Call on govts for financial assistance
On this, Airports Council International (ACI) World and the International Air Transport Association (IATA) have come together to call for governments to quickly grant financial relief to assist airport operators and airlines during the unprecedented COVID-19 crisis and support the essential connectivity the industry will provide for economic recovery.
“The industry is united with governments around the world in efforts to stop the spread of the virus, and, in the face of massive government imposed travel restrictions, the industry is doing all it can to maintain air cargo operations vital to supporting global supply chains, including medical shipments critical to fighting Covid-19,” both groups said in a joint statement.
“The economic impact of these measures on all involved in the global air transport industry has been severe. With passenger demand plummeting to unprecedented levels, revenues are falling beyond the ability of even the most extreme cost-cutting measures to mitigate.
“Airports and airlines continue to face a financial liquidity crisis.
“The current state of the global air transport industry risks the loss of millions of jobs.
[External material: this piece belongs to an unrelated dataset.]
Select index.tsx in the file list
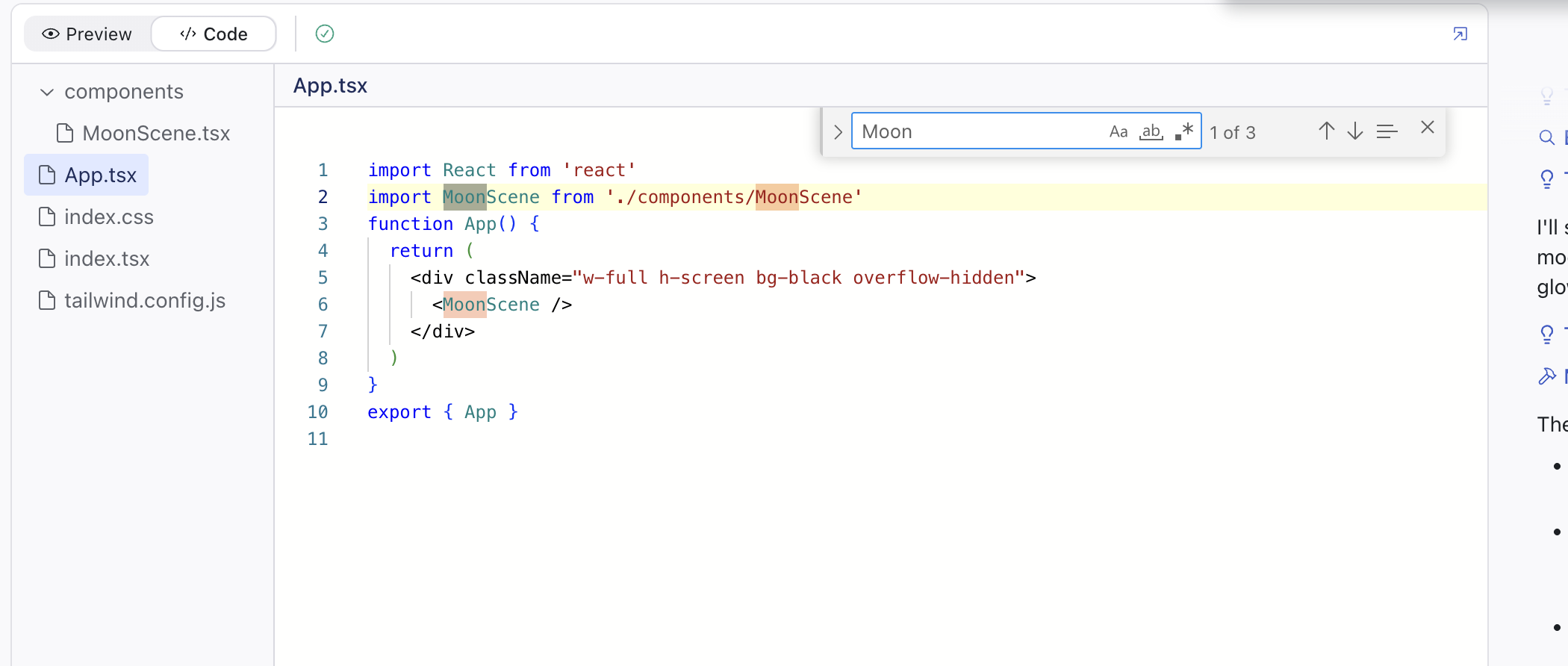Screen dimensions: 1568x666 click(106, 259)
The aviation industry supports 65.5 million jobs around the world, including 10.5 million people employed at airports and by airlines, and supports US$2.7 trillion in world economic activity.
“As the Covid-19 pandemic continues to unfold, airports and airlines around the world are engaged in a battle to sustain essential operations and to preserve jobs.”
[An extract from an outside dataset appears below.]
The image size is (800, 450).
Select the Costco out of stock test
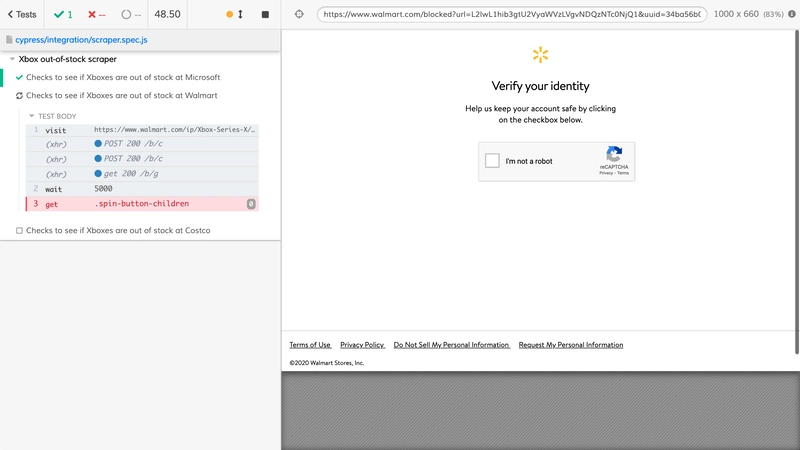[x=117, y=230]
ACI and IATA are calling for urgent balanced support to the industry via taxation relief, including alleviation of payroll taxes, corporate taxes, concession fees or other government incomes from the industry; as well as loans in the form of loan guarantees or direct support to maintain financial liquidity across the aviation ecosystem.
Some governments have recognized the urgency of action but time is running out for other governments to provide the necessary financial relief to keep the whole industry viable and ready to support a balanced recovery including ground handlers and other service providers at airports.
“The financial impact of the current crisis is unlike anything we have ever seen and requires urgent action by governments to assist the aviation industry to protect jobs, ensure essential operations, and plan for recovery,” ACI World Director General Angela Gittens said.
“Urgent tax relief and direct financial assistance that is to the benefit of the entire aviation ecosystem is needed to help preserve millions of jobs, protect essential operations, and foster a balanced recovery.
“Preserving the continuity of operations for airports and airlines and protecting aviation jobs today will result in a faster economic recovery tomorrow.”
IATA’s Juniac said the situation could not be more dire.
“Governments will depend on aviation to be ready to lead an economic recovery when this pandemic is behind us,” de Juniac said.
“Governments must act now with financial lifelines that only they can provide for airlines and airports to see them through these extraordinary times. Airlines and airports are in this together.
“The more financially stable our airport partners are, the more they can help the industry to drive a recovery in air travel that will jump start the global economy.”